# 8-month old Skittish/Crazy Behavior



## BirdBrad (Aug 3, 2015)

Hello,
This will be my first post on here so if i did anything wrong please tell me. I have had a Female German Shepard who is now 8-months old, we got here when she was 2 months old. Ever since she got used to the house and the people who live in it she seems to be very easily exited, so she Barks,runs,jumps and bites a lot,But when she isn't exited she behaves well to an extent, she still will bite occasionally but not as much as when something exited her for example when someone comes home in the door she freaks out trying to say hello but in the process scratches bites and pulls up the carpet. When i take her for walks she does behave with the prong collar on but if we go anywhere near another dog or person she hides or in extreme cases becomes "protective" and barks and growls. but otherwise she is very behaved, she heels (most of the time ) and when i say leave it she leaves it. I try to walk her daily but i don't see her everyday its every other day, i walk her everyday i see her for a 3 mile walk into town (some times we jog but that's beyond the point.) when we get back she is usually pooped out and takes a cat-nap when she wakes up i play with her for a bit than let her do her own thing. While i walk i try socializing her but she seems to skittish and distracted to learn to like people (cars don't faze her maybe that's a good sign) She seems very scared around dogs too i try to get her to say hi to other dogs but she rarely does not sure why. She is a great dog and i just want to see her calm down a bit, It may just be puppy playfulness but i don't know if 8-months is still a puppy. I attached a picture of My dog Harley if you wanted to see :wild: please :help: if you can and thanks if you can answer.


----------



## amburger16 (May 22, 2015)

BirdBrad said:


> Hello,
> This will be my first post on here so if i did anything wrong please tell me. I have had a Female German Shepard who is now 8-months old, we got here when she was 2 months old. Ever since she got used to the house and the people who live in it she seems to be very easily exited, so she Barks,runs,jumps and bites a lot,But when she isn't exited she behaves well to an extent, she still will bite occasionally but not as much as when something exited her for example when someone comes home in the door she freaks out trying to say hello but in the process scratches bites and pulls up the carpet. When i take her for walks she does behave with the prong collar on but if we go anywhere near another dog or person she hides or in extreme cases becomes "protective" and barks and growls. but otherwise she is very behaved, she heels (most of the time ) and when i say leave it she leaves it. I try to walk her daily but i don't see her everyday its every other day, i walk her everyday i see her for a 3 mile walk into town (some times we jog but that's beyond the point.) when we get back she is usually pooped out and takes a cat-nap when she wakes up i play with her for a bit than let her do her own thing. While i walk i try socializing her but she seems to skittish and distracted to learn to like people (cars don't faze her maybe that's a good sign) She seems very scared around dogs too i try to get her to say hi to other dogs but she rarely does not sure why. She is a great dog and i just want to see her calm down a bit, It may just be puppy playfulness but i don't know if 8-months is still a puppy. I attached a picture of My dog Harley if you wanted to see :wild: please :help: if you can and thanks if you can answer.

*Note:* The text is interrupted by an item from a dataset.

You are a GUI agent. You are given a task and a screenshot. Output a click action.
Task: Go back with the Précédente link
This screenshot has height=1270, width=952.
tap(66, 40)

She isn't being protective when she barks and growls, its fear aggression. Do not make her go near dogs if she does not want to. Shes scared and it could end very badly for her or another dog. Seek a trainer's opinion.

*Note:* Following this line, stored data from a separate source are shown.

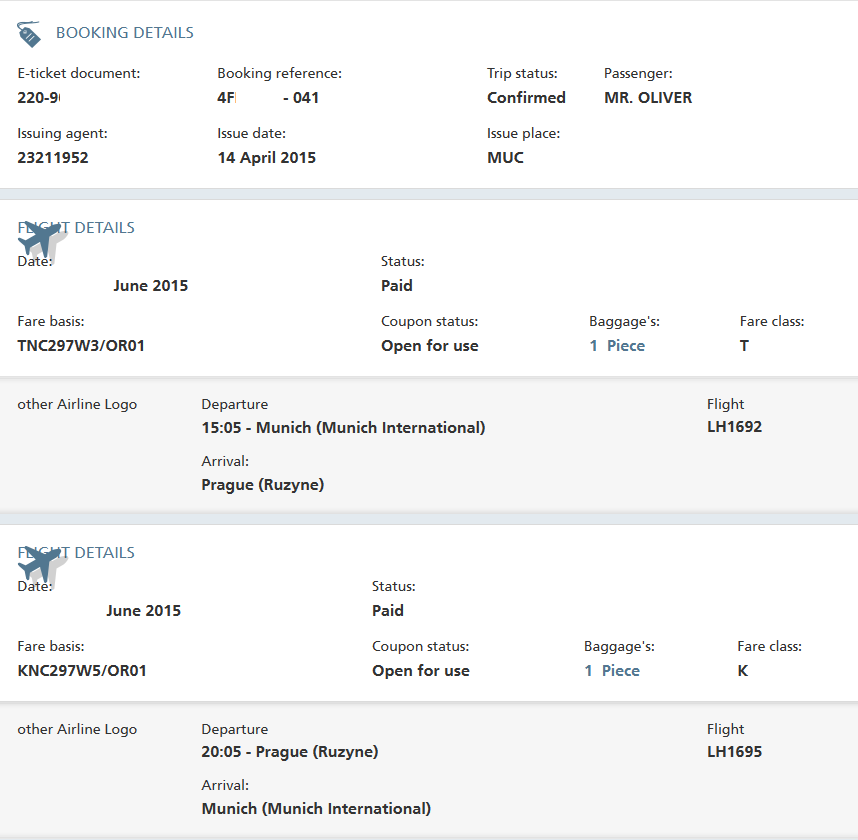This screenshot has height=840, width=858.
Task: Click fare basis code TNC297W3/OR01
Action: click(x=82, y=346)
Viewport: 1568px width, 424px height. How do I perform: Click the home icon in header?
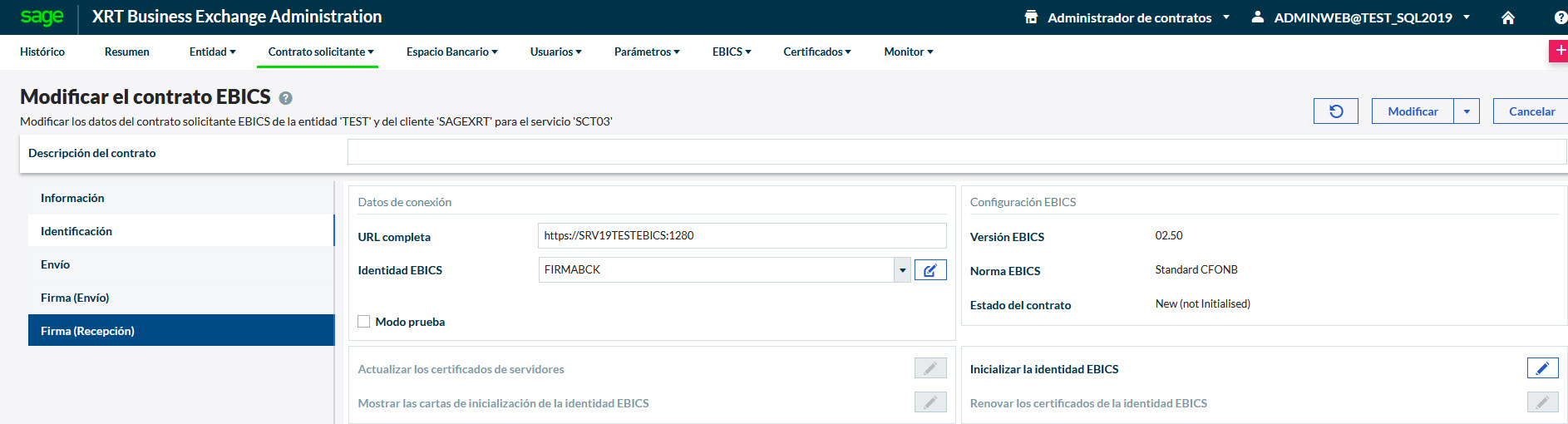(x=1507, y=17)
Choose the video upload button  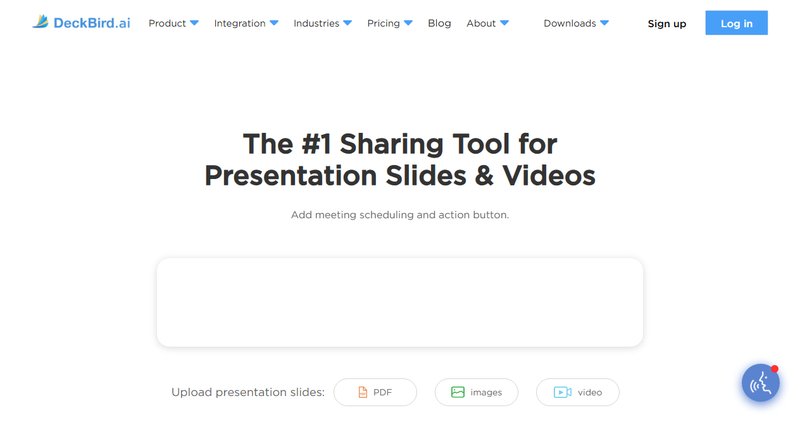[x=577, y=392]
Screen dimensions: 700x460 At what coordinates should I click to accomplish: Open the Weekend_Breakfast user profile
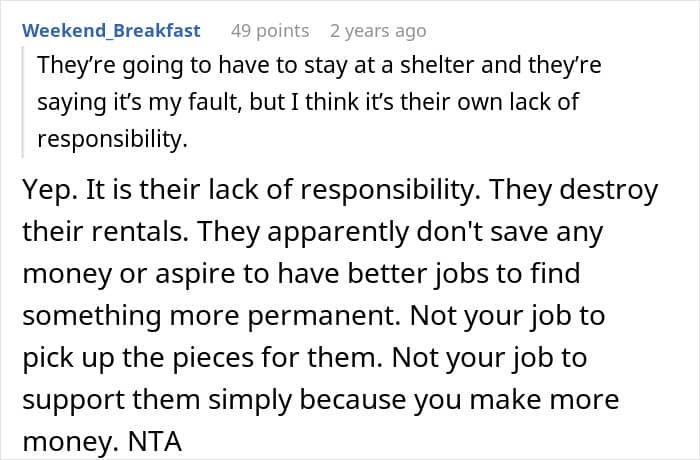(111, 31)
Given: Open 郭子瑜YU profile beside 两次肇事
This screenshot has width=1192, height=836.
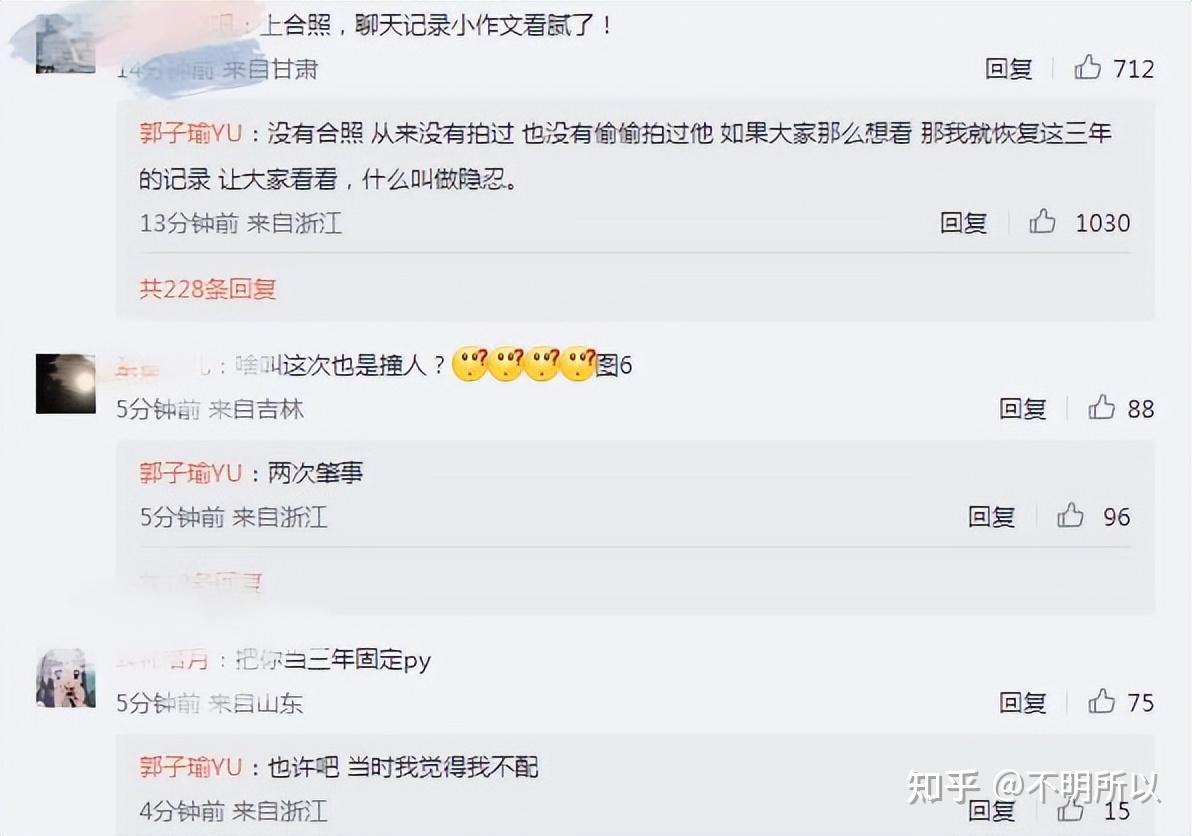Looking at the screenshot, I should click(x=191, y=473).
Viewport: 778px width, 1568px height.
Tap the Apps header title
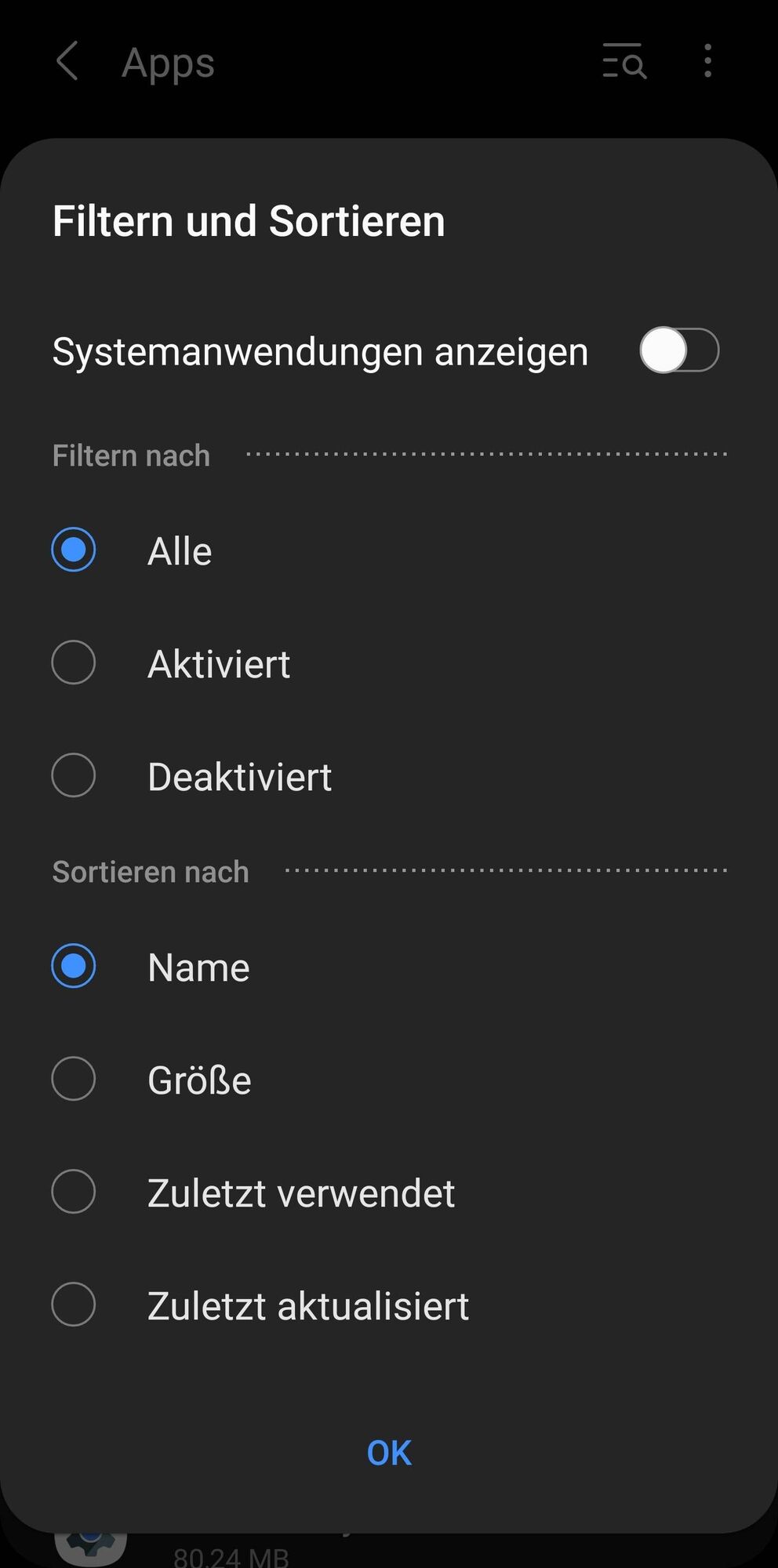(168, 63)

Keep her on a leash when you know someone is coming over, make her sit, step on the leash. Nobody should be acknowledging her until she is calm. She bites, attempts to jump, etc, have them walk away and ignore her. Everytime she jumps while your standing on the leash she is basically correcting herself.


----------



## carmspack (Feb 2, 2011)

could I ask what is a French German shepherd?


----------



## BirdBrad (Aug 3, 2015)

amburger16 said:


> She isn't being protective when she barks and growls, its fear aggression. Do not make her go near dogs if she does not want to. Shes scared and it could end very badly for her or another dog. Seek a trainer's opinion.
> 
> Keep her on a leash when you know someone is coming over, make her sit, step on the leash. Nobody should be acknowledging her until she is calm. She bites, attempts to jump, etc, have them walk away and ignore her. Everytime she jumps while your standing on the leash she is basically correcting herself.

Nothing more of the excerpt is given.